When his travels took him to Mexico City, Guevara met with Raul and Fidel Castro and joined their (communist-led) 26th of July Movement, in Cuba. In Cuba, Guevara quickly rose to second-in-command, under Fidel Castro, proving to be an inspirational leader. At times, Che` also proved to be a keen military strategist. As a military commander Guevara was a harsh disciplinarian who was known to shoot deserters and execute a number of men suspected of being informers, traitors, or spies. One biographer in reading Guevara’s notes and diary accounts noted that Che` had a “remarkable detachment to violence,” referring to an execution as being a “revolutionary parable about redemption through sacrifice.”
Even after Castro and Che`s military coup proved victorious, their Stalinist influenced regime continued with: executions, book burnings, and the jailing and torturing of thousands of women and journalists. Further, many Cuban citizens were being starved and beaten in pest infested torture chambers for the crime of quoting the U.N. Declaration of Rights. Among these dangerous citizens were Cuban librarians and independent booksellers. Librarians and booksellers were convicted of the god-awful crime of stocking some of the world’s best-selling books.

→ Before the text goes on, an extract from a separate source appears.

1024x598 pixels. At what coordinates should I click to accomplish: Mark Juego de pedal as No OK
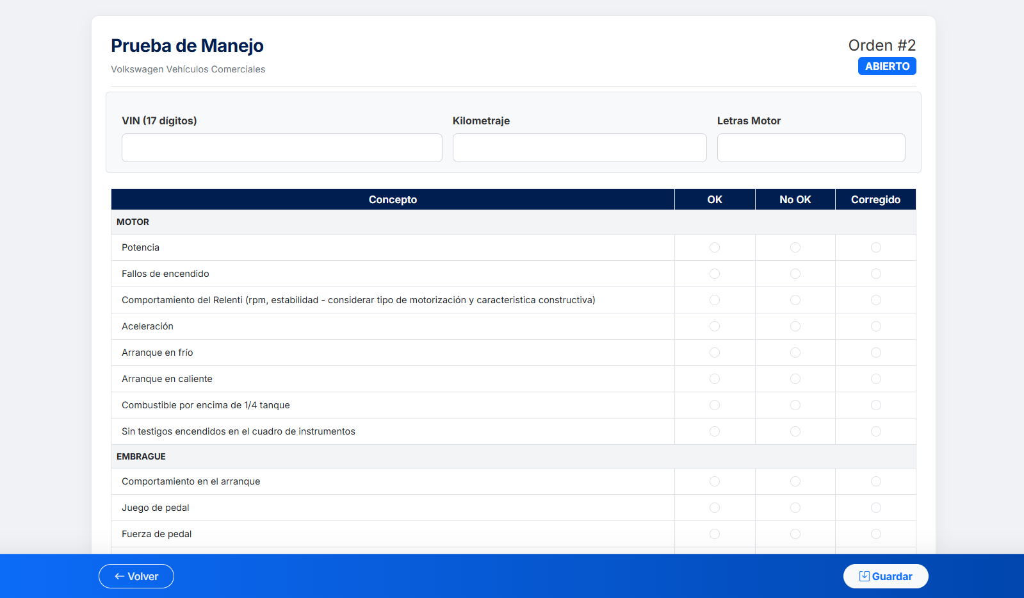pyautogui.click(x=795, y=508)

Che` was then appointed by the Cuban Ministry of Justice to oversee the trials of the so-called “war criminals” and carry-out the death penalty executions. “Revolutionary Justice” was to be exacted against those considered to be traitors. The trials and executions of these “traitors” lasted for five months and had reached 16,000 when Che` boasted in his speech to the U.N., on Dec. 9, 1964; “Certainly we execute! And we will continue executing as long as it is necessary!” (The number 16,000 comes from the book by French scholars; The Black Book of Communism). For many Cuban exiles, Che` rightly earned the nickname; the “Butcher of La Cabana.”
It was generally acknowledged by practically everyone, friends and foes alike, that Guevara had become an extremely “hardened man” who had no qualms about the death penalty. If the only way to “defend the revolution” was to execute its enemies he would not be swayed by humanitarian or political arguments.” As Che` Guevara dogmatically stated it: “We reject any peaceful approach! …Violence is inevitable! To establish Socialism, rivers of blood must flow! …‘The victory of Socialism’ is well worth millions of atomic (bomb) victims!” “My nostrils dilate while savoring the acrid odor of gunpowder and blood. Crazy with fury I will stain my rifle red while slaughtering any surrendered enemy that falls in my hands!”…In regards to the United States of America, Che` noted:”The U.S. is the great enemy of mankind! Against those hyenas there is no option but extermination. We must keep our hatred against them alive and fan it to paroxysm (sudden emotions to actions of rage)!”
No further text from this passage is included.